Past
Willa Wasserman
TS Clef
17 Dec - 11 Feb, 2023. Paris
Exhibition details:
Willa Wasserman
TS Clef
Dec 17, 2022 – Feb 11, 2023
Gallery:
1, rue Fromentin
75009 Paris
Distorting the limits of ocular and lens based perception, Wasserman renders, or rather unravels, the constraint of single point perspective, of any sort of fixed gender as each brushstroke instigates countless sex changes to build bodies in motion.
Capturing the feeling—eros—of live performance, Wasserman paints during live sittings inviting catalogs of gesture, of light & reflection on the ever shifting, ever stunning, ever desirous, trans body. Grinding against the dangers of panoptic visibility, there is a figurative revelry and rallentando to Wasserman’s work, where, bathed in light, relaxation and falling asleep in a lover’s arms become possible.

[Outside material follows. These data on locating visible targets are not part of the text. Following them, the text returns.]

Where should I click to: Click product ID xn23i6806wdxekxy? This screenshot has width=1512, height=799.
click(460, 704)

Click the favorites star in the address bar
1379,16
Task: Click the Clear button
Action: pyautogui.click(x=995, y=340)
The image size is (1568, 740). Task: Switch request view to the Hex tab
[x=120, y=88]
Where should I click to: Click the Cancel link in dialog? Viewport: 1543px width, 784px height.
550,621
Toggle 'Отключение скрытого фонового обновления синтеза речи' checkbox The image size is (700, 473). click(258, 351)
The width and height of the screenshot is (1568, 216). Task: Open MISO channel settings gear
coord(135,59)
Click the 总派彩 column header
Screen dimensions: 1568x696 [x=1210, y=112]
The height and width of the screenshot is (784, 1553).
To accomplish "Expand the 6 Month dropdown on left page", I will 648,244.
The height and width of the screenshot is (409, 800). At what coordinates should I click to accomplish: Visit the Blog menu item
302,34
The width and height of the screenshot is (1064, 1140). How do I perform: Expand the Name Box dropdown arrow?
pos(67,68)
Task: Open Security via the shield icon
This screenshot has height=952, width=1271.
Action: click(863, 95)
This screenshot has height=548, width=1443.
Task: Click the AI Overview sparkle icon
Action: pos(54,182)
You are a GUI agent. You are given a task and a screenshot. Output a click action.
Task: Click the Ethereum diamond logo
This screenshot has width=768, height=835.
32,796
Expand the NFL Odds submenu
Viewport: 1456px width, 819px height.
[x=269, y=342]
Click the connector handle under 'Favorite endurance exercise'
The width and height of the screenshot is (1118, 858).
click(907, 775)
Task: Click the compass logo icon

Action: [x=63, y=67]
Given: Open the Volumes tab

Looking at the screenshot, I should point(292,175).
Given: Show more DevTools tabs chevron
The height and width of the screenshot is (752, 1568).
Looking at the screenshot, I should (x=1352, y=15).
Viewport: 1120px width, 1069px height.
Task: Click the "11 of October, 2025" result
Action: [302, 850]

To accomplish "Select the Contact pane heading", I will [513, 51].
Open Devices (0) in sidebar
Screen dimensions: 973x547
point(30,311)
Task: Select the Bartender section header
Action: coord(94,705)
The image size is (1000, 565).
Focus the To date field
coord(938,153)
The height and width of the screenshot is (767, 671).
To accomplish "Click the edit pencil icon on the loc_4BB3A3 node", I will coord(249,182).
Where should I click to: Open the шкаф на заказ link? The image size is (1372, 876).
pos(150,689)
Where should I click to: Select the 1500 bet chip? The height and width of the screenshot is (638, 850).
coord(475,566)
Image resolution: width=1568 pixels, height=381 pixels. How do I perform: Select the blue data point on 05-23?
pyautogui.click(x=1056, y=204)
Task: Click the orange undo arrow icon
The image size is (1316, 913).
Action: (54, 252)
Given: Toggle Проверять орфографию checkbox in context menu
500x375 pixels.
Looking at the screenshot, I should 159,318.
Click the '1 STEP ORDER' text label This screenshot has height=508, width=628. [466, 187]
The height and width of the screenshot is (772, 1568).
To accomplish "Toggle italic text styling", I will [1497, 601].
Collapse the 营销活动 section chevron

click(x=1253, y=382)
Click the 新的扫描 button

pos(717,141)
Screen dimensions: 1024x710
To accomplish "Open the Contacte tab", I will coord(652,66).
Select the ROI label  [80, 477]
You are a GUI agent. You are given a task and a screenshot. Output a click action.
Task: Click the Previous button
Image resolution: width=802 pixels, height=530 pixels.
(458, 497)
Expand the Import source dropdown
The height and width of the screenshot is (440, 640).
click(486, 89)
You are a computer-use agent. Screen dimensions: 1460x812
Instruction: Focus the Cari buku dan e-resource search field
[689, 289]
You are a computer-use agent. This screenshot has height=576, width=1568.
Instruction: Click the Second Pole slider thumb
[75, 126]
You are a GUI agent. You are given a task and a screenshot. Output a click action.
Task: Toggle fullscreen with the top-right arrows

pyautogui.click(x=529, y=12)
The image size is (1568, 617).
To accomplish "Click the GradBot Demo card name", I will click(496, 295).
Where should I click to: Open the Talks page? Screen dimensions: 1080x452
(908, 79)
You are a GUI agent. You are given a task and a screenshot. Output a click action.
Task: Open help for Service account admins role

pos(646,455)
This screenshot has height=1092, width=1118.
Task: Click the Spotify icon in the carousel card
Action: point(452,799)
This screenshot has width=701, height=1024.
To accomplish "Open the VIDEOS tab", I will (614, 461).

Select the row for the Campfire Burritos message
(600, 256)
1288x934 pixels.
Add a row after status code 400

Wasserman’s materials and techniques mirror, both literally and symbolically, the fluidity of transition. Her oil paintings on linen incorporate silverpoint, a historical technique of scoring or burnishing specially prepared surfaces with a silver stylus or wire. Silverpoint’s fine, indelible traces slowly change color over dozens of years (patina) from gray to warm umber as the silver oxidizes in the presence of atmospheric moisture. Oxidative processes represent an electronic transition on the metal’s surface, reminding the viewer of the electricity between lovers and in t4t cruising spaces. Several larger works are painted with oil on polished brass and silvered copper whose glamorous metal shine, under layers of wax and lacquer, reflects and absorbs varying levels of light depending on how the viewer is oriented, refusing the imposition of figurative singularity. Self portrait in a convex mirror and Still life with barn splinters are works whose image was reflected with a convex security mirror throughout the painting process to distort depth’s dimensions onto brass and linen–as in gay crime–evading capture.
Originally from Indiana, Wasserman has been living and working in New York since 2008–aside from a few LA years. The spark of her painting practice began with a crush on the cool older girl, Whitney, in high-school, who became her instrumental painting mentor. The convex oil on copper painting, Lilacs (for Whitney) simultaneously serves as Wasserman’s reckoning with her mentor’s recent passing and homage to the importance of queer mentorship.
Through mirroring, reflection and t4t desire, Willa Wasserman’s TS CLEF insists on the elasticity of transfiguration and ultimately, how the process of relation is deeply transformative.